Off the Record is back on the National Hockey Now network:

1. Bruins ready to strike.

It has been reported numerous times by yours truly on Boston Hockey Now that the Boston Bruins have looked into what it may cost to acquire future Hall of Famer and Chicago Blackhawks winger Patrick Kane before the March 3 trade deadline. Those reports have continuously been confirmed here, but the Bruins trade inquiries have not bee limited to Kane, o,r for that matter, playoff rentals.

Off the record:

“Their goal has always been to win one more for Bergeron,” a trusted NHL source told Off The Record recently. “But I know they’re exploring all sorts of trade options. Make no mistake, they would love to make a trade and prove to ‘Pasta’ (David Pastrnak) they’re not heading into a rebuild after this season. They think they can win now and keep winning.”

2. Could the Devils score a Hughes hat trick? 

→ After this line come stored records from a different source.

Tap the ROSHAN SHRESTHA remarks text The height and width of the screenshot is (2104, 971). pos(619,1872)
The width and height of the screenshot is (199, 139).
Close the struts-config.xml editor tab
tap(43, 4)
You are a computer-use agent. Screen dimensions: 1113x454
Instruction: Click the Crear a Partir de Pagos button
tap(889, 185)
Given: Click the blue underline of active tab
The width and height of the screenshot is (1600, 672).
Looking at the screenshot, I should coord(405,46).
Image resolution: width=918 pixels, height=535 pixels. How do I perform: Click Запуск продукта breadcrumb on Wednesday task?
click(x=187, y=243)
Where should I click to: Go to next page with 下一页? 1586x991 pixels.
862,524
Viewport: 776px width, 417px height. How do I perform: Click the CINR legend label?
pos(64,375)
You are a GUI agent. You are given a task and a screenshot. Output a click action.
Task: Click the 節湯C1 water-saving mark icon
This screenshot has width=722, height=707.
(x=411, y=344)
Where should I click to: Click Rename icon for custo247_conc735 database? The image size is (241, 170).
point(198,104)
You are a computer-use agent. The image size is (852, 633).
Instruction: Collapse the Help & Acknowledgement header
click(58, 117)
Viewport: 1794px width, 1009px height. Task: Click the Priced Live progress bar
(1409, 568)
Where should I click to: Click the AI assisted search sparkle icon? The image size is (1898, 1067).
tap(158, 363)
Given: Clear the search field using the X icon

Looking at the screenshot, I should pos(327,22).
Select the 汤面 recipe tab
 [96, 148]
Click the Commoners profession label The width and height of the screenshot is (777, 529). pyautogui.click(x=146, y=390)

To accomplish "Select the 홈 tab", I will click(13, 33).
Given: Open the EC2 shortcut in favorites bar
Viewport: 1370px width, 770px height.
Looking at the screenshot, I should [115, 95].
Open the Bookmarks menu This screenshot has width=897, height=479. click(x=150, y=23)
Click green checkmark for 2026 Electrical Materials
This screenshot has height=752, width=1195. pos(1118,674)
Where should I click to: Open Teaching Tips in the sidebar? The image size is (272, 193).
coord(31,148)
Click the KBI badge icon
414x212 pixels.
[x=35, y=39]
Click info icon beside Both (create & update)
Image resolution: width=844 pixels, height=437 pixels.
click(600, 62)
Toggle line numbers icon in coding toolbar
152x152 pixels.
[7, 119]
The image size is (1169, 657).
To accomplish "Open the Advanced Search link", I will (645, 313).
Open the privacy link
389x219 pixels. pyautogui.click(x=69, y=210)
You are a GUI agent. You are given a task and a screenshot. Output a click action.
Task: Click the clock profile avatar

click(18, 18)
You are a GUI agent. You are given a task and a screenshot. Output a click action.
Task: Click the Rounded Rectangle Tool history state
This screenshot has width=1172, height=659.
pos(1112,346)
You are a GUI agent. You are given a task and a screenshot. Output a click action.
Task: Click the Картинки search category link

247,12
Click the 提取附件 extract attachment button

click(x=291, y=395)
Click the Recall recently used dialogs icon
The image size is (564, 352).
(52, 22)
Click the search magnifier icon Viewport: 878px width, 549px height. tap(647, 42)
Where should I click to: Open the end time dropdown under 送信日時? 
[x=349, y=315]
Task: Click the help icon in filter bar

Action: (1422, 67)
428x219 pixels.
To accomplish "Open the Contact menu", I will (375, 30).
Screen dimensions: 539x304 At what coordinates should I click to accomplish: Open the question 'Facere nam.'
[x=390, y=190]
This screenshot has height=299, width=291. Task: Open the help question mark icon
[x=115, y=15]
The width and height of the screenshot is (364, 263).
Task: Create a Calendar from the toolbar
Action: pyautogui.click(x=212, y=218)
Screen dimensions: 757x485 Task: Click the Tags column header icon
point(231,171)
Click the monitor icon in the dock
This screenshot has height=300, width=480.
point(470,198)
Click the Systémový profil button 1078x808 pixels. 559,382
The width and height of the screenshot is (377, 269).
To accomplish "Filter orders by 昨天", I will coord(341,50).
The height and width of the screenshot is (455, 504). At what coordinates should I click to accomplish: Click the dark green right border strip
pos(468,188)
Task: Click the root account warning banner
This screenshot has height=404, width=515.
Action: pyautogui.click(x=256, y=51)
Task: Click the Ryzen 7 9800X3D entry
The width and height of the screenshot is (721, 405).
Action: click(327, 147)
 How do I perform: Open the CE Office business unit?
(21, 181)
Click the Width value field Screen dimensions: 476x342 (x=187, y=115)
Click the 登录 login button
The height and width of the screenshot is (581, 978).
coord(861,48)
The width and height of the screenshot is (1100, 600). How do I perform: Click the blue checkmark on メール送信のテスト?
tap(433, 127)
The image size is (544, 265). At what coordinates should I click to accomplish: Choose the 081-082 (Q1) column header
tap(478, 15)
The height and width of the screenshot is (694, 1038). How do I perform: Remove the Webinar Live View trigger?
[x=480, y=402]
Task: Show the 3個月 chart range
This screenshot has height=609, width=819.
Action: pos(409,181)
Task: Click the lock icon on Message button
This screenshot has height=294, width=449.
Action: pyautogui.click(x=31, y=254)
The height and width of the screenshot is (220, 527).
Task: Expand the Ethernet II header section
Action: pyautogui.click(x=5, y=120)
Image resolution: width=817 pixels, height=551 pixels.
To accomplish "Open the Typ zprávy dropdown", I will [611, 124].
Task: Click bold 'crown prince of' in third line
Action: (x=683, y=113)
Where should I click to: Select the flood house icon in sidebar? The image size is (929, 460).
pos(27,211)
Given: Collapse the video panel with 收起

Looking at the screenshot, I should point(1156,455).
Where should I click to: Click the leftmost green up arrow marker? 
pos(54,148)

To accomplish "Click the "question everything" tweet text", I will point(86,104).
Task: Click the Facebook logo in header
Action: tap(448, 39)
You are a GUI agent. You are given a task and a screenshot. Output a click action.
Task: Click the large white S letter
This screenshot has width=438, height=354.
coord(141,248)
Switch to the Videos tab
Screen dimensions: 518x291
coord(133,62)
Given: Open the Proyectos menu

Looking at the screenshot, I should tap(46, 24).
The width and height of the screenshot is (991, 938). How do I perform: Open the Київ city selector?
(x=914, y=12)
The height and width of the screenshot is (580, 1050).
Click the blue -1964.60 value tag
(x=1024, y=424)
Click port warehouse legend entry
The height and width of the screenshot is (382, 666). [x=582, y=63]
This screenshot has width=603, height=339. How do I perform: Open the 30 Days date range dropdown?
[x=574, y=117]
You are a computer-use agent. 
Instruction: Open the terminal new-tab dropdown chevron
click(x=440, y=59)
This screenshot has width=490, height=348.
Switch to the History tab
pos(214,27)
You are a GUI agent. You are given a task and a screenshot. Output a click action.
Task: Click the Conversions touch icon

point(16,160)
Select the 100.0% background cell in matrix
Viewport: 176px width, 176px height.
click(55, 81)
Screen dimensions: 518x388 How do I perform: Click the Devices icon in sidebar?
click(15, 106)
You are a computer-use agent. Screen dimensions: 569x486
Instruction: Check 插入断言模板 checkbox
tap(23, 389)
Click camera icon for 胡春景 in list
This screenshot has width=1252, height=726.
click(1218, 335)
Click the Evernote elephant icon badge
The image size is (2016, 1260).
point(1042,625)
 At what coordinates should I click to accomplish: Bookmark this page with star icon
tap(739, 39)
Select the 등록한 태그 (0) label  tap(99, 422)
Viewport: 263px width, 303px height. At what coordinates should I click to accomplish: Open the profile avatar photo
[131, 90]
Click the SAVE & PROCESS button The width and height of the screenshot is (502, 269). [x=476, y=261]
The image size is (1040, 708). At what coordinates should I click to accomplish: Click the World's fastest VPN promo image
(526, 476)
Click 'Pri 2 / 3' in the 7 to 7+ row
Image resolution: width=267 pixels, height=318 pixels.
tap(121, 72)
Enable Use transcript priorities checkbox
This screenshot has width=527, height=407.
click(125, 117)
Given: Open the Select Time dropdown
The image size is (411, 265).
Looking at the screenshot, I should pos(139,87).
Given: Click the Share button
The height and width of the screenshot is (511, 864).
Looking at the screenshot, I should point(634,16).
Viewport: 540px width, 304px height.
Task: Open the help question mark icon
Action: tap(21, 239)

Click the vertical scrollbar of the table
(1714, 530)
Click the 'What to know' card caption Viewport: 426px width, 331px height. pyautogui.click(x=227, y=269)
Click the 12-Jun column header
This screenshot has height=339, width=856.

On Dec. 17, Sportsnet insider Elliotte Friedman reported that forward Elias Pettersson was the only untouchable on the Vancouver Canucks. Multiple NHL sources have since confirmed that report to still be true. So as the March 3 deadline comes into focus in the next two months, that at least means the Canucks are willing to listen on potential franchise defenseman Quinn Hughes.

“I don’t think that the Canucks really want to do that or are anywhere close to doing it,” an NHL executive source told OTR recently. “I do think it’s getting to that point that they will listen, though. They are really re-thinking things.”

 

 

Off the record: That statement prompted yours truly to look into what teams could make a major push for the 23-year-old Hughes, who has one goal and 29 assists in 31 games. Of course the New Jersey Devils, with Quinn’s brother, Jack, already their best player on their roster, and his other brother, Luke, a top prospect, were an instant topic of conversation. A Hughes hat trick would be epic for the Devils, but can it really happen?

“You bet it can,” said another top-ranking NHL source. “Tom [Devils GM Tom Fitzgerald] already has that in target and he’s got the goods to make it happen.”

3. ‘It’s gonna get ugly’

Color this puck scribe as not so surprised and full of regret recently. When Gary Bettman indicated to the Board of Governors in October that the NHL salary cap was going to increase by potentially $3-4 million, one of my most trusted NHL sources was baffled.

“This doesn’t make sense,” he said at the time. “None of this matches up with what owners are telling me.”

This source has a long-standing working and personal relationship with Commissioner Bettman, so as you can imagine, this came as an ominous surprise. However, mistakenly,  I didn’t follow up. Fast forward to earlier this month, and Bettman went into backtrack mode and projected only a $1 million increase for the 2023-24 salary cap. He then put the onus on the players and left the door open for a bigger cap increase if the players’ escrow balance from the pandemic and revised CBA in 2020 could be paid off.

Well, lets just say that not only has the NHLPA been seething since Bettman essentially threw them under the bus for the mistaken projections, but plenty of NHL general managers are as well.

Off the record: 

“It’s gonna get ugly,” the aforementioned top NHL source told OTR. “This has really set plenty of teams backwards in their plans. It’s a complete logjam with player movement. Meanwhile owners are pressing hard if their team is a contender, but GM’s can’t do anything. I still don’t understand why Gary said [the NHL salary cap] was going to go that high, but even worse why some owners let their GM’s believe it.”